*READING PASSAGE:*
++++++++++++++++++++

Improve Lock and Lock::Async documentation

* Better explain what Lock::Async is
* Provide a more complete and accurate introduction to Lock, moving
  general information of the mechanism out of the description of the
  lock method
* Improve the lock, unlock, and protect descriptions for both
* Indicate how to use unlock more safely (with LEAVE)
* Provide comparisons of these two mechanisms and link between them,
  to help folks pick the correct one

Resolves #2784.

doc/Type/Lock.pod6

@@ -2,13 +2,16 @@
 
 =TITLE class Lock
 
-=SUBTITLE Low-level thread locking primitive
+=SUBTITLE A low-level, re-entrant, mutual exclusion lock
 
     class Lock {}
 
-A Lock is a low-level constructor for ensuring that only one thread
-works with a certain object at a given time, or runs a piece of code
-(called the I<critical section>).
+A C<Lock> is a low-level concurrency control construct. It provides
+mutual exclusion, meaning that only one thread may hold the lock at a
+time. Once the lock is unlocked, another thread may then lock it.
+
+A C<Lock> is typically used to protect access to one or more pieces
+of state. For example, in this program:
 
     my $x = 0;
     my $l = Lock.new;
@@ -19,13 +22,45 @@ works with a certain object at a given time, or runs a piece of code
     }
     say $x;         # OUTPUT: «10␤»
 
-Locks are re-entrant, that is, a thread that holds the lock can lock it
-again without blocking.
-
-High-level Perl 6 code should avoid the direct usage of locks, because
-they are not composable. Instead, high-level constructs such as
-L<Promise|/type/Promise>, L<Channel|/type/Channel> and L<Supply|/type/Supply> should
-be used whenever possible.
+The C<Lock> is used to protect operations on C<$x>. An increment is
+not an atomic opreation; without the lock, it would be possible for
+two threads to both read the number 5 and then both store back the
+number 6, thus losing an update. With the use of the C<Lock>, only
+one thread may be running the increment at a time.
+
+A C<Lock> is re-entrant, meaning that a thread that holds the lock can
+lock it again without blocking. That thread must unlock the same number
+of times before the lock can be obtaiend by another thread (it works by
+keeping a recursion count).

++++++++++++++++++++

*TASK LIST:*
- a) In the Lock documentation change, what is the new subtitle given to class Lock?
- b) Translate this sentence from the Lock documentation change into French: "Once the lock is unlocked, another thread may then lock it."
The material after this point has nothing to do with the Lock documentation change.

*EXCERPTED DATA:*
++++++++++++++++++++

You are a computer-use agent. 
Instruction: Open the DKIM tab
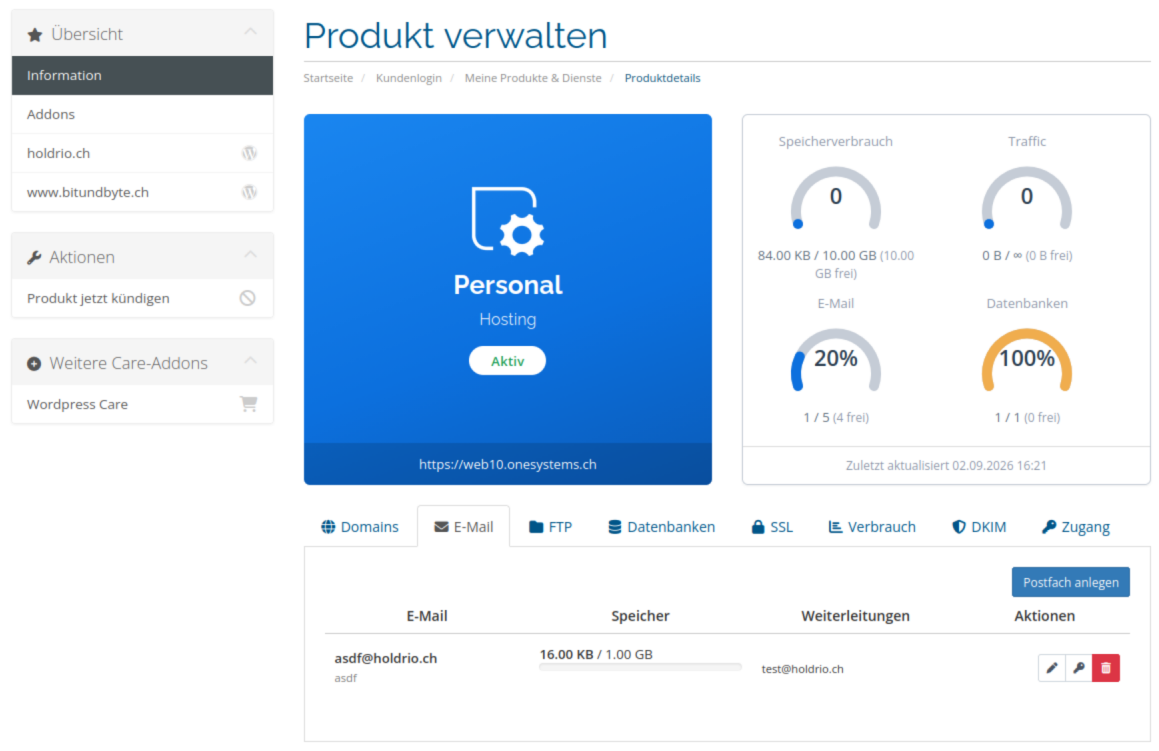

++++++++++++++++++++

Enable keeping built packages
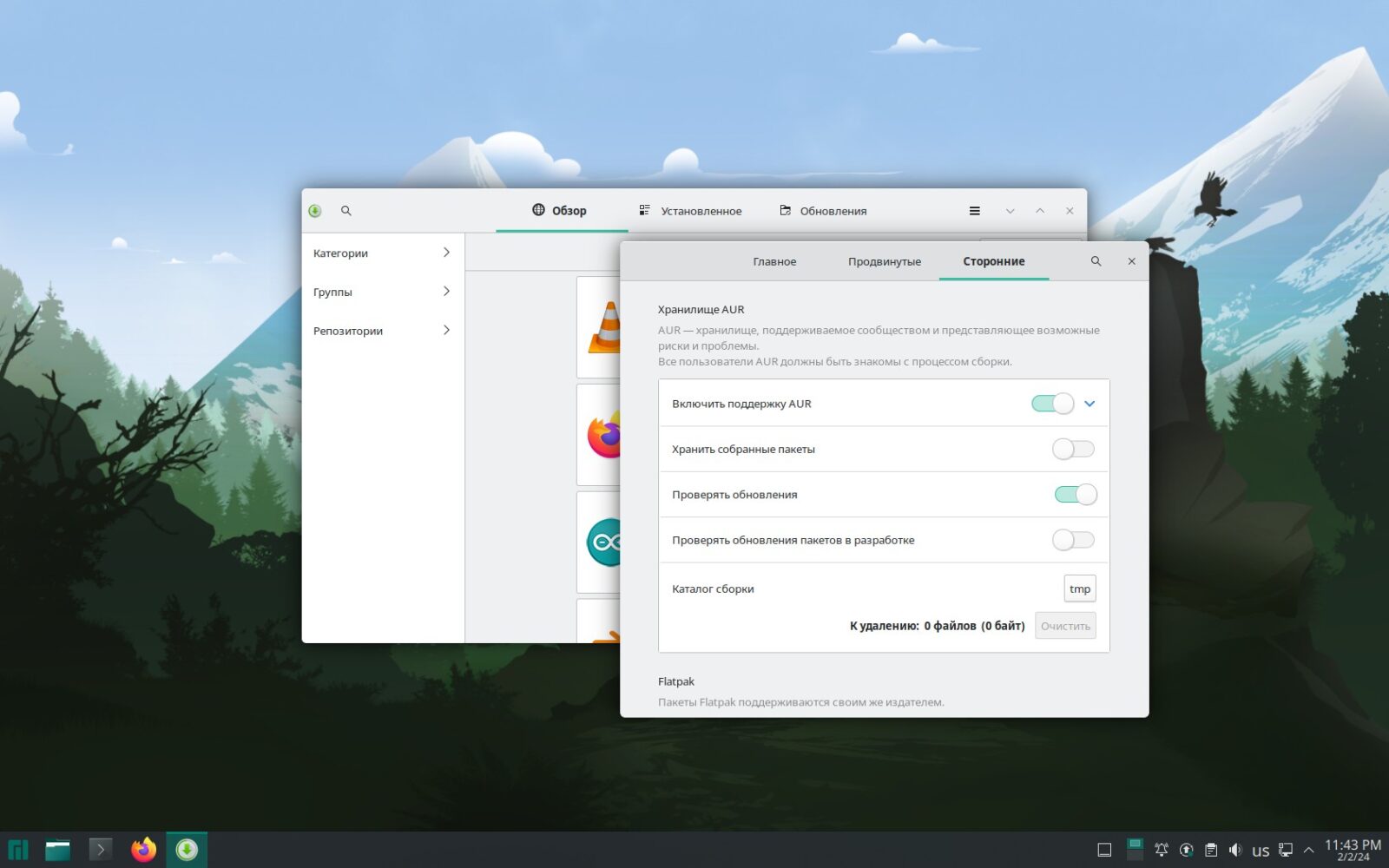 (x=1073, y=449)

++++++++++++++++++++

*IN RESPONSE:*
- a) A low-level, re-entrant, mutual exclusion lock

- b) Une fois le verrou déverrouillé, un autre thread peut alors le verrouiller.